Is the image of $f: R \to S^1 \times S^1, f(t) = (e^{it}, e^{\sqrt 2it})$ a submanifold?

Question

Let $f: R \to S^1 \times S^1$ be $f(t) = (e^{it}, e^{\sqrt 2it})$,is $f(\mathbb R)$ a submanifold? By easy verification, $f$ is an injective immersion. Then if I want to show that the image is a submanifold, I will want to show that $f$ is a smooth embedding. It remains to show that the inverse is continuous. Can the inverse be written down explicitly?

Answer 1

Let us prove that $f(\mathbb{R})$ is dense in $T = S^1 \times S^1$. This will show that $f(\mathbb{R})$ is not a submanifold of $T$ (since a submanifold $S$ of a manifold $M$ is never dense).

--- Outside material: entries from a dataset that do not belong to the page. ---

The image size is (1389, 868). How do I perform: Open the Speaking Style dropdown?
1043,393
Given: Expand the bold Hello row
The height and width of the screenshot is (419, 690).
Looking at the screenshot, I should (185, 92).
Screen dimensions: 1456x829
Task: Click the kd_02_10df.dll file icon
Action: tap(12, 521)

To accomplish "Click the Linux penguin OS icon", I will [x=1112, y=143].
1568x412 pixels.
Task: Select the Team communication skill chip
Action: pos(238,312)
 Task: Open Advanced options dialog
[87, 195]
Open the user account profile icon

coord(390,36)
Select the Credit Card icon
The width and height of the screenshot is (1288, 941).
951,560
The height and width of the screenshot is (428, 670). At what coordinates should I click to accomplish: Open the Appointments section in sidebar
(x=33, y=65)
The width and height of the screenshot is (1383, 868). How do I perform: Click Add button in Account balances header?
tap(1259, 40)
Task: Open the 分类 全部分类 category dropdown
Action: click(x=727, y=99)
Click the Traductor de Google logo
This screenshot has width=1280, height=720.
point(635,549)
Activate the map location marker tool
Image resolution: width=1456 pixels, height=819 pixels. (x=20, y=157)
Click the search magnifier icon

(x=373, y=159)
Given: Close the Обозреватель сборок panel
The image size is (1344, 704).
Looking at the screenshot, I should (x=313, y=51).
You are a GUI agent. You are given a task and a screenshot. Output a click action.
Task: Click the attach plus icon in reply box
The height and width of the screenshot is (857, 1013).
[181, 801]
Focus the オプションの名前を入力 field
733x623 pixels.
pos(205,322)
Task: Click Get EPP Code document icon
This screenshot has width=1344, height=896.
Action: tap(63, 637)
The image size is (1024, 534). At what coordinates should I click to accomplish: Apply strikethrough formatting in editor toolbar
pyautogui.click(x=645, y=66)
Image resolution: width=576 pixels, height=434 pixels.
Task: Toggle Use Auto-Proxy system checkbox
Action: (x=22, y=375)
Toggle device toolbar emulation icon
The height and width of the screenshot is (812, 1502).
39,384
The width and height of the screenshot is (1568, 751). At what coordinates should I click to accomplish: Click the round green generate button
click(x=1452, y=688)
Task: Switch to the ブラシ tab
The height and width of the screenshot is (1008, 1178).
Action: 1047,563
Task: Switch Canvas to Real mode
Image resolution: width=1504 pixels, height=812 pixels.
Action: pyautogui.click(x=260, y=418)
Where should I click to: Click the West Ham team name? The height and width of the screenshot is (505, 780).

It is a well-known result that any infinite subgroup of $S^1$ (endowed with complex multplication) is dense. See for examaple Subgroup of the unit circle under complex multiplication.

Consider $(x,y) \in T$ and $\epsilon > 0$. Choose $t \in \mathbb{R}$ such that $e^{it} = x$. Then for each $t_k = t + 2k\pi$, $k \in \mathbb{Z}$, we also have $e^{it_k} = x$.

But now the map $g : \mathbb{Z} \to S^1, g(k) = e^{2\sqrt 2 \pi i k}$, is an injective group homomorphism. Hence its image is an infinite subgroup of $S^1$ and therefore dense in $S^1$. Choose $k$ such that $\lvert x g(k) - y \rvert < \epsilon$ (note that $\mu_x : S^1 \to S^1, \mu_x(z) = xz$, is a homeomorphism, hence $\mu_x g(\mathbb{Z})$ is dense in $S^1$). Then $$e^{\sqrt 2i t_k} = e^{\sqrt 2i t} e^{2\sqrt 2\pi i k} = xg(k)$$ and $$\lvert e^{\sqrt 2i t_k} - y \rvert < \epsilon .$$ This show that each neighborhood of $(x,y)$ in $T$ contains an element of $f(\mathbb{R})$.